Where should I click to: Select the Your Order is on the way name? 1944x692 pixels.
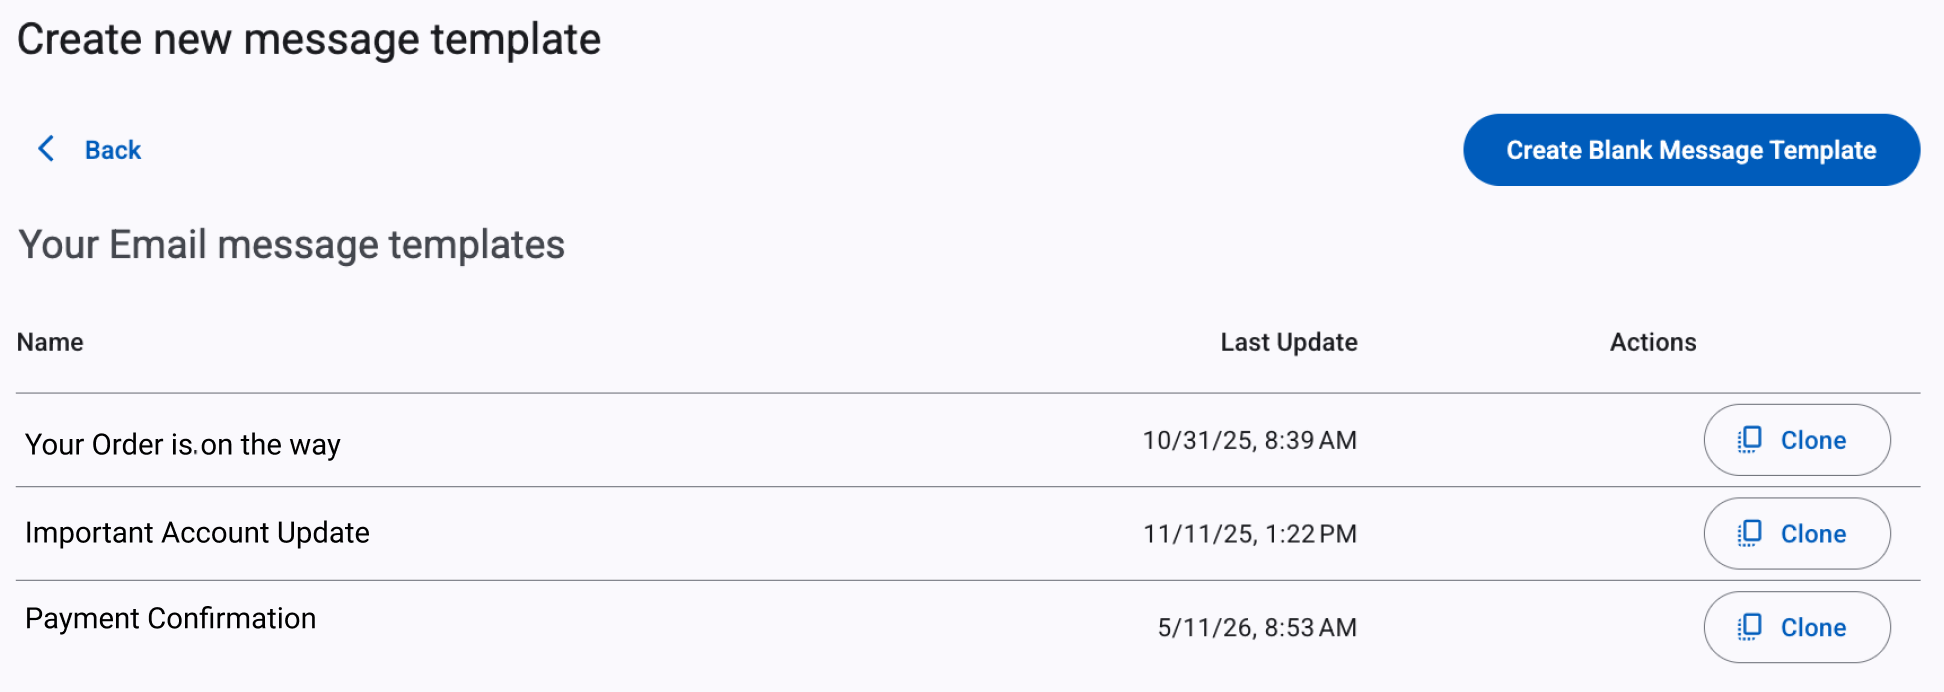pyautogui.click(x=183, y=444)
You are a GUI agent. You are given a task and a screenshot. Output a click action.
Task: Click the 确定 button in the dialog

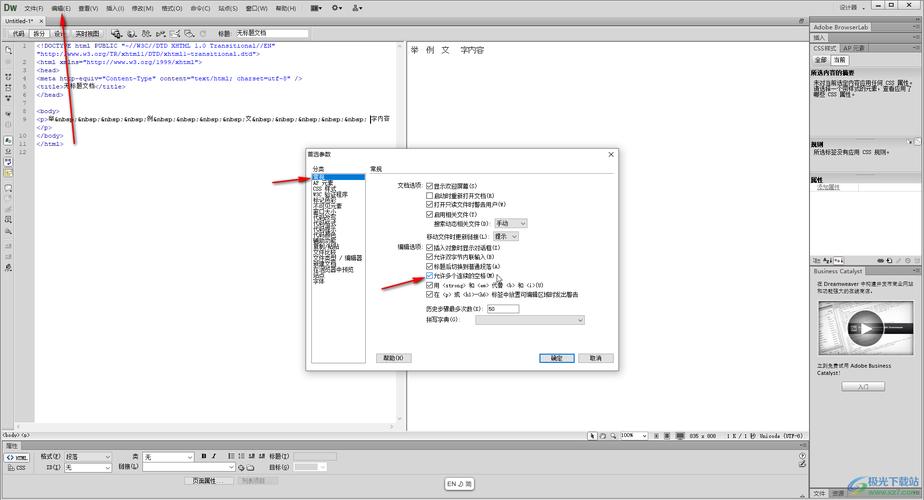point(556,358)

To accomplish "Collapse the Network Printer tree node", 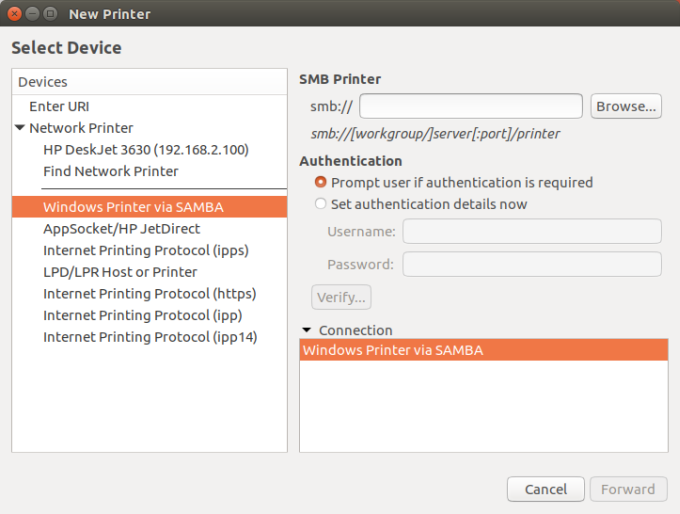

#### [TASK REQUIREMENTS]
Restate every line above exactly, omitting images.

#### [RESULT]
Where should I click to: Select the Your Order is on the way name? 1944x692 pixels.
pyautogui.click(x=183, y=444)
You are a GUI agent. You are given a task and a screenshot. Output a click action.
Task: Click the 确定 button in the dialog

point(556,358)

To accomplish "Collapse the Network Printer tree node", 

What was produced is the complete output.